10/20/2007

166 Days to Opening Day 2008

April 3, 2008 is Opening Day for the Timber Rattlers. That is 166 days from today. This off-season, the countdown will be based on books. Each day between now and Opening Day 2008, I will pick a random book out of my library and excerpt a passage off the page number corresponding with the number of days remaining to the first pitch of the new season. I will try not to repeat a book during the countdown.

Today’s book is The Punic Wars by Adrian Goldsworthy. It is a history of the three wars between Rome and Carthage from 264 BC to 146 BC. It is very good and worth the read if you are interested in Roman history.


The excerpt is from page 166 and it is, perhaps, the best known episode in the struggle between the two ancient superpowers.

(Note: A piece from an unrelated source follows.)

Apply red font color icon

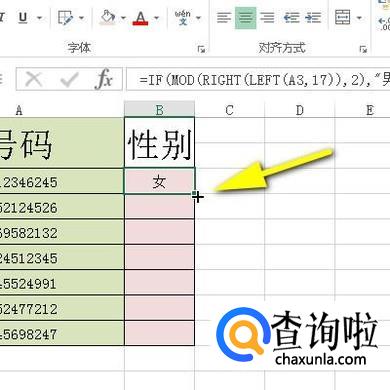(x=140, y=18)
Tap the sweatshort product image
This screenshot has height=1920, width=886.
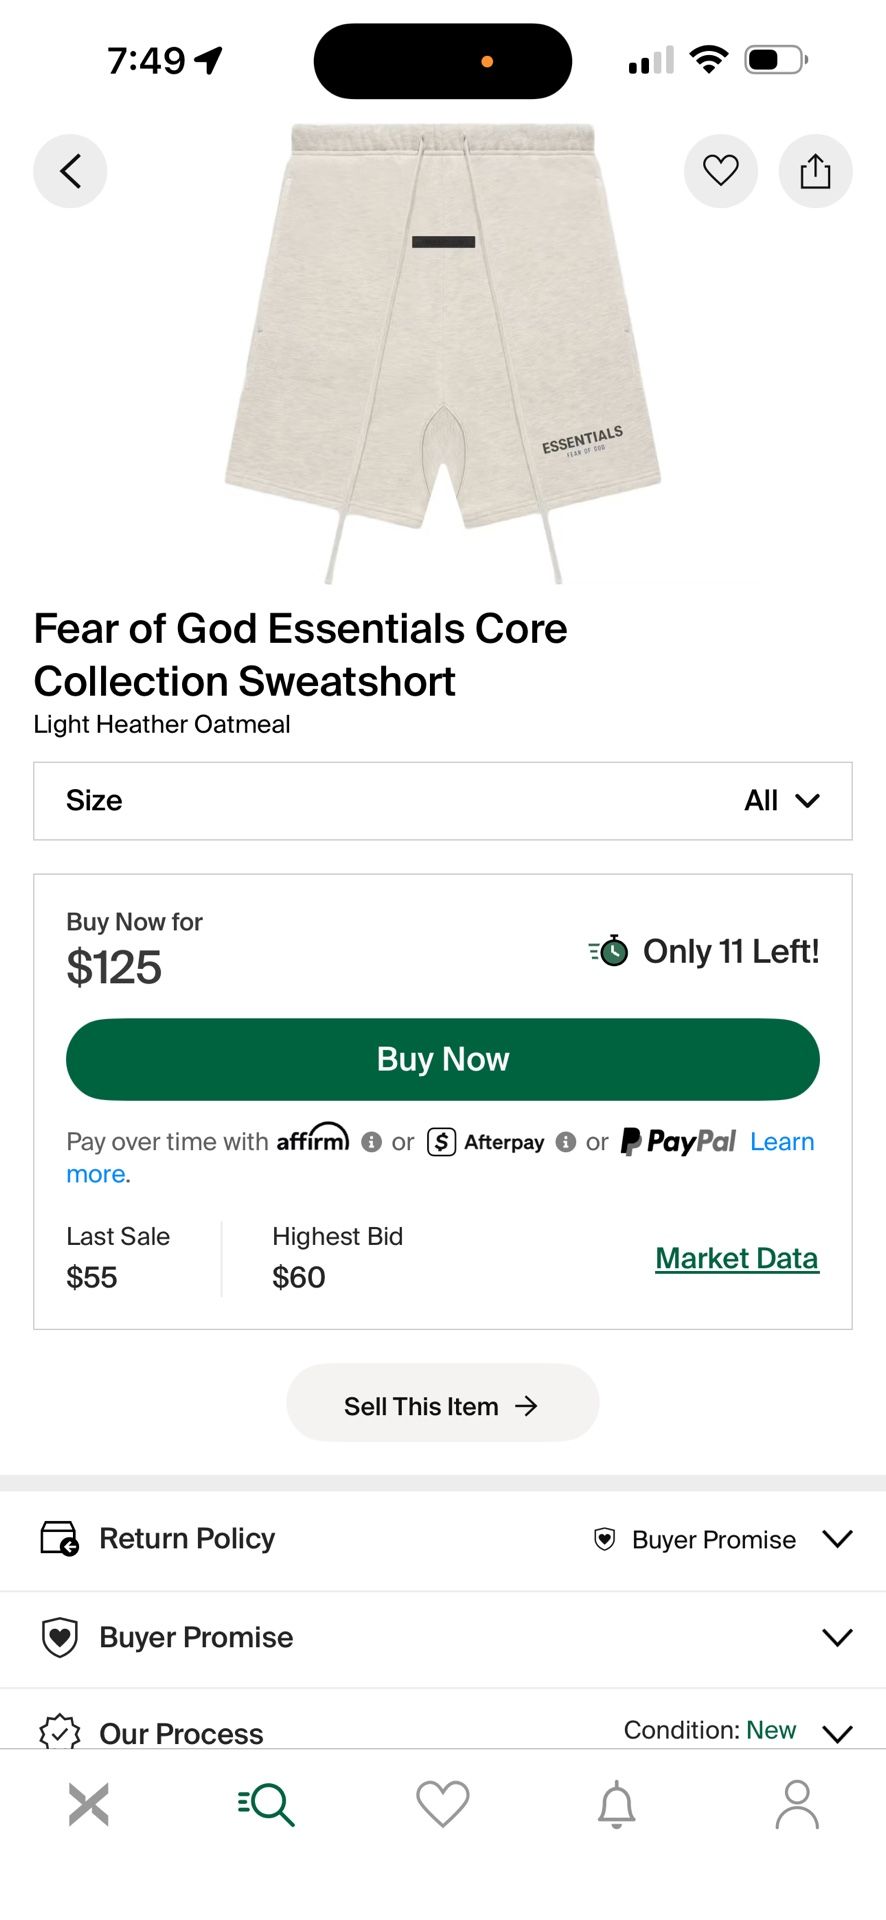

The army suffered badly from the elements during the delay imposed by this obstacle, forced as they were to camp on the bare mountain sides. All were weary and weak by the time they moved down into the lower valleys, where the snow had not yet settled and there was grass for the animals. Three days after clearing the landslide, the army reached the flatter country. Polybius tells us that the army took fifteen days to cross the Alps, but it is not certain if this includes the entire journey or only the passage of the last, highest pass. It may be that three to four weeks elapsed between the beginning of the ascent in the territory of the Allobroges and the arrival on the plain to the south of the mountains. The entire march from New Carthage had taken five months. It had been an epic journey, leading in ancient minds to an obvious comparison with the hero and demigod Herakles, who had also crossed the Alps in the mythical past. Not for the first or last time, Hannibal had done what the Romans had not expected or believed impossible. It now remained to [be] seen what his invading army could achieve now that it had reached its destination.

Add your own baseball context to this excerpt.